Judy Kwok-cheung, fixed income research analyst
Bank of Singapore

The recent rounds of Chinese corporate bond defaults came from wide-ranging sectors. However, the total amount has not been as alarming. As compared to the 2019 financial year, default rates are still low.

Excluding central, regional, local governments and financial institution bonds, the default rate for corporate onshore bond market is under 0.4%.

What is unexpected is that provincial level SOEs are also defaulting. However, these developments allow the Chinese onshore bond market to become more mature as investors become more familiar with defaults. The important questions that needed to be answered include how long will the process take through the courts; what are the restructure packages, if any; and what are the recovery rates?

Through careful analysis and selection of credit names, Chinese corporate bonds, both onshore and offshore, still provide value, especially when the market indiscriminately penalises SOEs bonds. The recent negative sentiment has affected Chinese property bonds, which are more transparent in providing timely information and have more stable fundamentals. This sector will continue to do well into 2021. On the positive side, Chinese top leaders, in recent days, have indicated their intention to contain systemic risks, in particularly in SOEs bonds.

The market should reduce their expectations for any outright capital injections. The Chinese government has been supporting SOEs in the form of encouraging banks to support certain SOE issuers, and/or introducing new investors.

Neeraj Seth, head of Asian credit

The expected default rate is probably lower in China than in other areas such as the US, Europe and the broader emerging markets. Therefore, we believe China credit will remain very attractive in 2021.

Developed market bonds are increasingly insufficient to address investor need for income and yield, and we believe a shift in global portfolio allocations may reflect China’s optimal position to help address the unmet needs.

The latest series of defaults seen in China is an integral part of the credit cycle, not a systemic risk, and it’s important for investors to understand and manage the defaults accordingly. The defaults rate in the onshore market is of similar level to that of 2019, and we don’t think the default rates are going to be significantly higher in 2021.

Your goal →
Print the stretch of the commentary on Chinese bond defaults from "What is unexpected" through "the recovery rates?", word for word. The records are separate material from the commentary on Chinese bond defaults.

Information provided →
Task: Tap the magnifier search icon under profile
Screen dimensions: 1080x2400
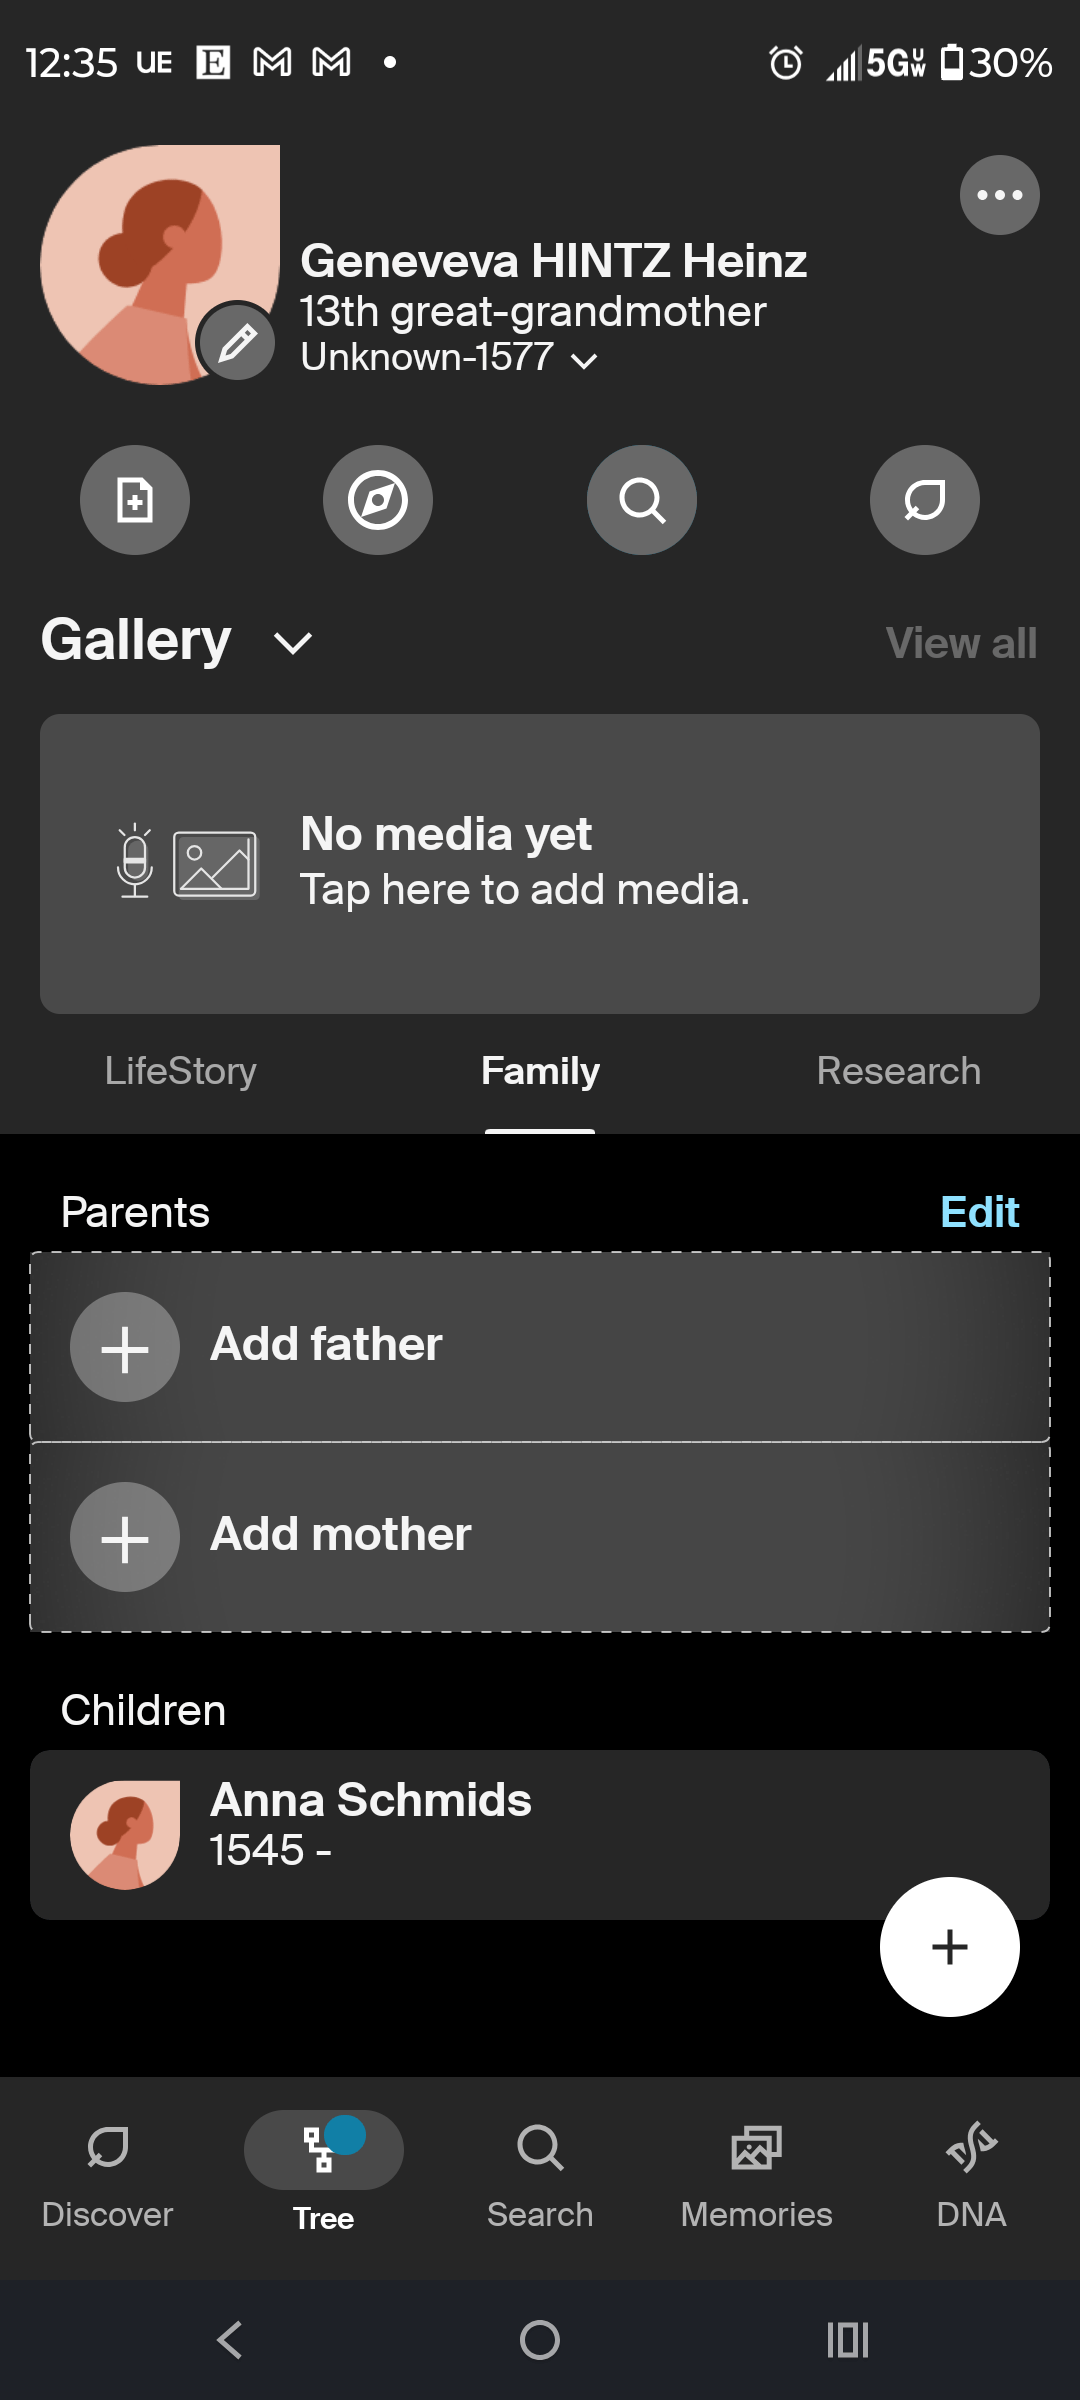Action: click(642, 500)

...

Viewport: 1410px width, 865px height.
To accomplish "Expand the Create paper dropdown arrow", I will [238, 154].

Finished task →
What is unexpected is that provincial level SOEs are also defaulting. However, these developments allow the Chinese onshore bond market to become more mature as investors become more familiar with defaults. The important questions that needed to be answered include how long will the process take through the courts; what are the restructure packages, if any; and what are the recovery rates?